━━━ TEXTO DO EXERCÍCIO
A segunda estratégia aproxima-se da noção de "impotência resignada"16 e conduz ao cumprimento formal das regras da Classificação de Risco. Em certa ocasião, uma enfermeira do Acolhimento afirmou: "As pessoas nem sentam para escutar o paciente, ouvir o que ele quer", referindo-se à determinação do fluxo do usuário no serviço, exclusivamente a partir do Protocolo de Classificação de Risco. A Classificação de Risco revela-se um dispositivo que institucionaliza uma racionalidade burocrática ao determinar critérios objetivos para avaliação e categorização de aspectos subjetivos, como dor e sofrimento. A pretensa objetividade científica destitui da palavra sua dignidade ética, suprimindo o reconhecimento do outro em sua singularidade, reduzindo seu estatuto à busca de informações para composição do caso clínico18. Neste contexto, a assimetria nos níveis de conhecimento transforma-se em instrumento de poder, contribuindo para a manutenção da autoridade do sistema de saúde e de seus representantes.
Mais do que uma categoria polissêmica, cujos significados são negociados e refletem a posição de cada ator social na dinâmica do sistema, o Acolhimento revelou-se palco de um "drama social"19, decorrente da tensão entre normas universalizantes e um sistema hierarquizado de relações sociais. Não se trata aqui de argumentar em prol de uma ou de outra polaridade, mas de compreender como esta modalidade de assistência em saúde se estrutura sobre uma dupla dimensão, que pode ser nomeada como: racionalidade/experiência20, competência/cuidado21, saber/sentir22.
O Acolhimento, enquanto projeto de democratização das estruturas de poder e de humanização da assistência à saúde, centrado na primazia da experiência e da sensibilidade, assume o cuidado como uma competência estabelecida e prescrita a priori. Por outro lado, a Classificação de Risco contribui para garantir a preeminência de uma lógica racionalista, que se institucionaliza a partir do saber e da técnica biomédicos. Logo, é possível refletir sobre a "tensão estruturante"22 que se estabelece entre Acolhimento e Classificação de Risco.
Este artigo resulta de pesquisa empreendida em uma unidade básica de saúde, com o objetivo de investigar os sentidos atribuídos ao Acolhimento pelos diferentes atores sociais, na intercessão entre um discurso centrado na autonomia e a dimensão tutelar dos indivíduos pelo Estado - entre singularidade e impessoalidade, sensibilidade e racionalidade, cuidado e controle.
Como estratégia humanitária em saúde, o Acolhimento possui um qualificativo positivo, como retórica que investe no valor associado à marca da humanização. Trata-se de garantir, ou pretender garantir, qualidade aos que o "utilizam". Contudo, a análise revelou que as variações na interação e no cuidado aos "usuários" do Acolhimento não concernem somente ao comprometimento com as normatizações, mas à disposição de cada profissional.
Para além de sua configuração enquanto dispositivo de reforço do vínculo entre usuários e sistema de saúde, e de garantia de um padrão ético de cuidado, as regras do Acolhimento com Classificação de Risco despontam como artifícios cujo objetivo final consistiria em camuflar uma oferta insuficiente de serviços. Neste contexto, a pretensa autonomia do usuário como sujeito de direitos permaneceria subordinada a diretrizes institucionais, à burocracia e, sobretudo, a uma lógica racionalista, que assegura a autoridade do sistema e o poder de seus representantes.
Por fim, cabe notar que na porta da frente da unidade prevalece uma prática solidária que permite o estabelecimento de alianças entre usuários e profissionais de saúde em prol da garantia do cuidado com a saúde da população. Em suma, o que prevalece é a lógica da relacionalidade.
━━━━━━
━━━ MATERIAL FORNECIDO
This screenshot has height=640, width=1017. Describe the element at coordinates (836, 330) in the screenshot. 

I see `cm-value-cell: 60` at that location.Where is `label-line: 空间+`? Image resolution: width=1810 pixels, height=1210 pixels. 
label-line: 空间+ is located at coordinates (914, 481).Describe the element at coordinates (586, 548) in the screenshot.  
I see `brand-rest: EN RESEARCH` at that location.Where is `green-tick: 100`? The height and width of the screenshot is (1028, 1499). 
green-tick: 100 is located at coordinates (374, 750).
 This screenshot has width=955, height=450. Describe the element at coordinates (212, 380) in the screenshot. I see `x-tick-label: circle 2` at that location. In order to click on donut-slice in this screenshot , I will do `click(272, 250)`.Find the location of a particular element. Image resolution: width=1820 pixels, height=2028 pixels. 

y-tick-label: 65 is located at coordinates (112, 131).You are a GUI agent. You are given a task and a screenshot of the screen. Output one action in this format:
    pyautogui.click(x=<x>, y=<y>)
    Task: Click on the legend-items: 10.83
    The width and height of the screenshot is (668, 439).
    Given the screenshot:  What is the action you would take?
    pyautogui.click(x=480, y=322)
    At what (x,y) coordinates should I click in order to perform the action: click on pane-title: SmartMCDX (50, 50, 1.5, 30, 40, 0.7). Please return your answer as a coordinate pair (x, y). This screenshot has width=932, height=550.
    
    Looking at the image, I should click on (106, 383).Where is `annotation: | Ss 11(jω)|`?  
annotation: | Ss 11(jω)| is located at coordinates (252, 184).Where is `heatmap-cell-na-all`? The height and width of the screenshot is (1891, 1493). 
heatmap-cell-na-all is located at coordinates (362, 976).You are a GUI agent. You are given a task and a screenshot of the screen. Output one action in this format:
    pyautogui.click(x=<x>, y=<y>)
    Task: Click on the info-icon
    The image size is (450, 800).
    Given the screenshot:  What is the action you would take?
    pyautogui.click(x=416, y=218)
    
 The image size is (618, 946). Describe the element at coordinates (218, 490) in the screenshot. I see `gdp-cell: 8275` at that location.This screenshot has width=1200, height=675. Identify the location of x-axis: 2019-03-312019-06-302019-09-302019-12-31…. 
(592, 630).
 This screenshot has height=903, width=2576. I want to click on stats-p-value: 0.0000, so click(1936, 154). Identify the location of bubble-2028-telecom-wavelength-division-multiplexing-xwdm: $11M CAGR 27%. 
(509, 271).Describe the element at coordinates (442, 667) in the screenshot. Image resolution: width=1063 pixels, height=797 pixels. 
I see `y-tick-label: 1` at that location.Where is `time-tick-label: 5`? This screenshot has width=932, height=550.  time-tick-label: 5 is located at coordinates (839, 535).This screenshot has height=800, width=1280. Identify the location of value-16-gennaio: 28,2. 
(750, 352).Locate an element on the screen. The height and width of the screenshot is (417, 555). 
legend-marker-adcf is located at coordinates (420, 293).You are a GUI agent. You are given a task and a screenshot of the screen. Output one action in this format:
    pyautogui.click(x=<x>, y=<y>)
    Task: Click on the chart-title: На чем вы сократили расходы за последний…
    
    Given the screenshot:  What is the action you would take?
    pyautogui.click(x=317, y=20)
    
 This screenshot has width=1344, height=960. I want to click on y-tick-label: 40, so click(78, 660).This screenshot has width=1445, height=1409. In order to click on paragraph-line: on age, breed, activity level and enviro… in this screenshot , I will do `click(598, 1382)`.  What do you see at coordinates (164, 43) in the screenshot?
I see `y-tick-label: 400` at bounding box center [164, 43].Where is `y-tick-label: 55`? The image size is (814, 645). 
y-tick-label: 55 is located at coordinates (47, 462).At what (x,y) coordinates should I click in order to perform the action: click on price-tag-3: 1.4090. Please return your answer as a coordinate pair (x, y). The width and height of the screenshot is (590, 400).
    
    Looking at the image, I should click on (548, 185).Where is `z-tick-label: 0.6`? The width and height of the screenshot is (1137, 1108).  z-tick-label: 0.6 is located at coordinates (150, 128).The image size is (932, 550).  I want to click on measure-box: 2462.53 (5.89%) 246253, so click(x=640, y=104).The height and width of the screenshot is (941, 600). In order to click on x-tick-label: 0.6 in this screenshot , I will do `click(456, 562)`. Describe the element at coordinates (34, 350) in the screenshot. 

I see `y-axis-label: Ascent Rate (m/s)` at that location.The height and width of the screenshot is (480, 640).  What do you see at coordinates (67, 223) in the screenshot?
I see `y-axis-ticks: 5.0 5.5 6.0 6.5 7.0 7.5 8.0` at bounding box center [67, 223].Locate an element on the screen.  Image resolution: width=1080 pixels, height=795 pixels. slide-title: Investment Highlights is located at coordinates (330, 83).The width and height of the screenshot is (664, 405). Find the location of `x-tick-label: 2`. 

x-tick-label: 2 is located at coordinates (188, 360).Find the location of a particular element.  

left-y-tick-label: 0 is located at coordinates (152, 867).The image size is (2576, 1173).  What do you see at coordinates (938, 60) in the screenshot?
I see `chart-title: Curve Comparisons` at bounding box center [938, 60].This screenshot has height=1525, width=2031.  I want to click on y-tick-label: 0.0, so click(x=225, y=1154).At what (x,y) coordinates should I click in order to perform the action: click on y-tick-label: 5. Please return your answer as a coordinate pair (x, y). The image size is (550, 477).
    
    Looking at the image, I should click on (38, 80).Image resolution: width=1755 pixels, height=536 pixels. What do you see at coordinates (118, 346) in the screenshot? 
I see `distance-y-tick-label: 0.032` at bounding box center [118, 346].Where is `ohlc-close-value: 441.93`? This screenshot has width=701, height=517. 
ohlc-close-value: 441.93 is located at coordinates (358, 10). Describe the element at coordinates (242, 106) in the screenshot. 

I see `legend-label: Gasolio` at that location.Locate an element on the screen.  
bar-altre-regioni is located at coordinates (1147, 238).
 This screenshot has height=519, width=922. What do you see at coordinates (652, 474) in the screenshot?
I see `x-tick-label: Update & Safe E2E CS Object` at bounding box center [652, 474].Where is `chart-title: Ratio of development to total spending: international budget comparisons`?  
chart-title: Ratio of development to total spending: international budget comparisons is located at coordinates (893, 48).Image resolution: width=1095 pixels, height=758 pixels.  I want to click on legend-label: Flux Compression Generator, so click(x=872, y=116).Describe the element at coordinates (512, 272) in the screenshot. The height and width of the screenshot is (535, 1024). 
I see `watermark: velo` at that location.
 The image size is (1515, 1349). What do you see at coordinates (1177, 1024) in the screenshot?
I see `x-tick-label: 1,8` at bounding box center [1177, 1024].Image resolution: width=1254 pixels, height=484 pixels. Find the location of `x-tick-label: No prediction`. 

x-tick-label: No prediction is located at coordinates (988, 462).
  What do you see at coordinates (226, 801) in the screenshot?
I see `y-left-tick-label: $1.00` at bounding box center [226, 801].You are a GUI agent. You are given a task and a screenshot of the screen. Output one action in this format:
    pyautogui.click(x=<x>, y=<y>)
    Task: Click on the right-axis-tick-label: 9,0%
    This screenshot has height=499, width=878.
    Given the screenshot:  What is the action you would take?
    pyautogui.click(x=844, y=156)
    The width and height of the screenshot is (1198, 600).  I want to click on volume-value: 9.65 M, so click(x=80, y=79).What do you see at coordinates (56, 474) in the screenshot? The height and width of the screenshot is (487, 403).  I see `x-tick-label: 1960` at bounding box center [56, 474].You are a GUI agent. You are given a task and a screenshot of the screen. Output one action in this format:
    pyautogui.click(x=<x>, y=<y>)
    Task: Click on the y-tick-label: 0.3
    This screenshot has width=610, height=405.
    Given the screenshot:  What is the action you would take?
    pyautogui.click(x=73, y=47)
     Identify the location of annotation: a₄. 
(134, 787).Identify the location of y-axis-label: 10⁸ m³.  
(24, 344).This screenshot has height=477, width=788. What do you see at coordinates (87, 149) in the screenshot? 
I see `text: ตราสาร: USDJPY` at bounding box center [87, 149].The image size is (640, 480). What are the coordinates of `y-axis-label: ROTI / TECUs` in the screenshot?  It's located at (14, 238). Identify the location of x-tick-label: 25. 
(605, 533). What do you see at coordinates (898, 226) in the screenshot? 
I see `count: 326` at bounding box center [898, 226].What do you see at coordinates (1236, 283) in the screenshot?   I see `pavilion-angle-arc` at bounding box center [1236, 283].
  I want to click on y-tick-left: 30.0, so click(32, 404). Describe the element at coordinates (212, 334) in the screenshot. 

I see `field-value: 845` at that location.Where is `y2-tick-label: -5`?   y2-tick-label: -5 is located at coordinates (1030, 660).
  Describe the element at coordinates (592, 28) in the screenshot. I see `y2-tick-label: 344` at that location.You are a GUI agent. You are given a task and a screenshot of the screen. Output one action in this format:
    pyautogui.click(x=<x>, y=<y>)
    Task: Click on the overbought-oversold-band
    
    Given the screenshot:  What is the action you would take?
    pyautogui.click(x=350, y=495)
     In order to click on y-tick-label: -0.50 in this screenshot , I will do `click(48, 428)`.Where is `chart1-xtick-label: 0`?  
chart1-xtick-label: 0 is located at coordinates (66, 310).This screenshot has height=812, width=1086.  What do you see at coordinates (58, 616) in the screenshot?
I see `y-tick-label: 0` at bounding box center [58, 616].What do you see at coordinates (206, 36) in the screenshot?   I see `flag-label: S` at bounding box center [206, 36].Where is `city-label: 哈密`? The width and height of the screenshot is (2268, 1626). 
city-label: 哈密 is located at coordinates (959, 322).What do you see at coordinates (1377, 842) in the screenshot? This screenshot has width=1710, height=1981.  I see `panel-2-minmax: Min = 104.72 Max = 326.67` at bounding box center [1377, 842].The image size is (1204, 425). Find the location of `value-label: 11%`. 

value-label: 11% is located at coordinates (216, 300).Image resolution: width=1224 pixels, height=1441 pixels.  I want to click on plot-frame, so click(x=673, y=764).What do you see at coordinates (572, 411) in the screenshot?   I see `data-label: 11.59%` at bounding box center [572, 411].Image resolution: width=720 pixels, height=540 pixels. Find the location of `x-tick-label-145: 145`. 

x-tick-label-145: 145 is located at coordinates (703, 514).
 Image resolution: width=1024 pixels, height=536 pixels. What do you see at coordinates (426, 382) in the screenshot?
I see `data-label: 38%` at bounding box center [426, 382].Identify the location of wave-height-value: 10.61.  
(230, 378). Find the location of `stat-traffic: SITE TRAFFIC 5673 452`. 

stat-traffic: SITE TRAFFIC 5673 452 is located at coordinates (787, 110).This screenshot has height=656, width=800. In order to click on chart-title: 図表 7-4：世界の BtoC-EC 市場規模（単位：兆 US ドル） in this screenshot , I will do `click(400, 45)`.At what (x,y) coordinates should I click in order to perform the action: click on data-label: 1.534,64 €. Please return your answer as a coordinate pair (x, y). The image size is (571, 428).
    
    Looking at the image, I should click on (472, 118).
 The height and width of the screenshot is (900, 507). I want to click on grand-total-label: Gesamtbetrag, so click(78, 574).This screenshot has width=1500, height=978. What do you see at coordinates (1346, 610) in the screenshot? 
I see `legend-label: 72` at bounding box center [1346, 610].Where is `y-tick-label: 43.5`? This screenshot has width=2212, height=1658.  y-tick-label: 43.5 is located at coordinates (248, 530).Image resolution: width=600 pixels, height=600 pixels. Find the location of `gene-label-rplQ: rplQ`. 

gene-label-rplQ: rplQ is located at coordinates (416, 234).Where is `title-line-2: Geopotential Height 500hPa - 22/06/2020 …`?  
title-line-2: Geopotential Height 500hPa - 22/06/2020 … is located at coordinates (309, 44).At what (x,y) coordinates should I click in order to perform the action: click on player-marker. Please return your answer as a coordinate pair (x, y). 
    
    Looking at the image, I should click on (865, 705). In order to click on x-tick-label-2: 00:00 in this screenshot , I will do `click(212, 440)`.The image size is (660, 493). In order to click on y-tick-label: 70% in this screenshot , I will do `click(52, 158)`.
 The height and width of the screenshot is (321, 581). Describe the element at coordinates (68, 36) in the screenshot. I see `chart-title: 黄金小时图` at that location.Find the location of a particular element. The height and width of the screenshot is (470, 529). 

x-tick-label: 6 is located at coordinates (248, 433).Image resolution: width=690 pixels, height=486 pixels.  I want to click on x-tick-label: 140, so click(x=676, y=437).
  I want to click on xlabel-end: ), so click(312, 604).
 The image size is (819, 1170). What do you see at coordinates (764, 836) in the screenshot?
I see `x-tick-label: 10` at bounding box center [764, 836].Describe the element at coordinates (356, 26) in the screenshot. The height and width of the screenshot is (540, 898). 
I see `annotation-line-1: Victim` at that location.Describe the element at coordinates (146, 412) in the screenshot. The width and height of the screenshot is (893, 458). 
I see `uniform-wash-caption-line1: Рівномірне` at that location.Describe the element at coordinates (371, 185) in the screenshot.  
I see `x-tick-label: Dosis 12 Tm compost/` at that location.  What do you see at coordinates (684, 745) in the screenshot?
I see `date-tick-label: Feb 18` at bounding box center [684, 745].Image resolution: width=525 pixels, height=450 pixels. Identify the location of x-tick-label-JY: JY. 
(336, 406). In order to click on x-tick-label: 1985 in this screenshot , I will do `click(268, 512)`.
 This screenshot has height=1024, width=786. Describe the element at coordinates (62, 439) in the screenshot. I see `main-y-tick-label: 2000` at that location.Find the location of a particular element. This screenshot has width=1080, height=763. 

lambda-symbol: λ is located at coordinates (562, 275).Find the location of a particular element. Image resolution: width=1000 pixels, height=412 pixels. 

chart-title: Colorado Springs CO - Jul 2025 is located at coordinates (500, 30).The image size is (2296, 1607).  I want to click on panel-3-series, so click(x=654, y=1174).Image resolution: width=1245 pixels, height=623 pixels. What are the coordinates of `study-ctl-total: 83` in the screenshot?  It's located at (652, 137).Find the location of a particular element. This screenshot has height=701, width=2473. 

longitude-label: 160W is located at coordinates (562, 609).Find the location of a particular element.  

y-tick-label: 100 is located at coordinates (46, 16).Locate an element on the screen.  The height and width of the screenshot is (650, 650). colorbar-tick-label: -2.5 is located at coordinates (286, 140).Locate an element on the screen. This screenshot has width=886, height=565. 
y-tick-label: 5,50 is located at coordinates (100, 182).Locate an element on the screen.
━━━━━━
*TAREFA*:
Transcreva sem alterações o trecho do texto sobre o Acolhimento que começa em "Este artigo resulta" e termina em "cuidado e controle.".

*RESPOSTA ESCRITA*:
Este artigo resulta de pesquisa empreendida em uma unidade básica de saúde, com o objetivo de investigar os sentidos atribuídos ao Acolhimento pelos diferentes atores sociais, na intercessão entre um discurso centrado na autonomia e a dimensão tutelar dos indivíduos pelo Estado - entre singularidade e impessoalidade, sensibilidade e racionalidade, cuidado e controle.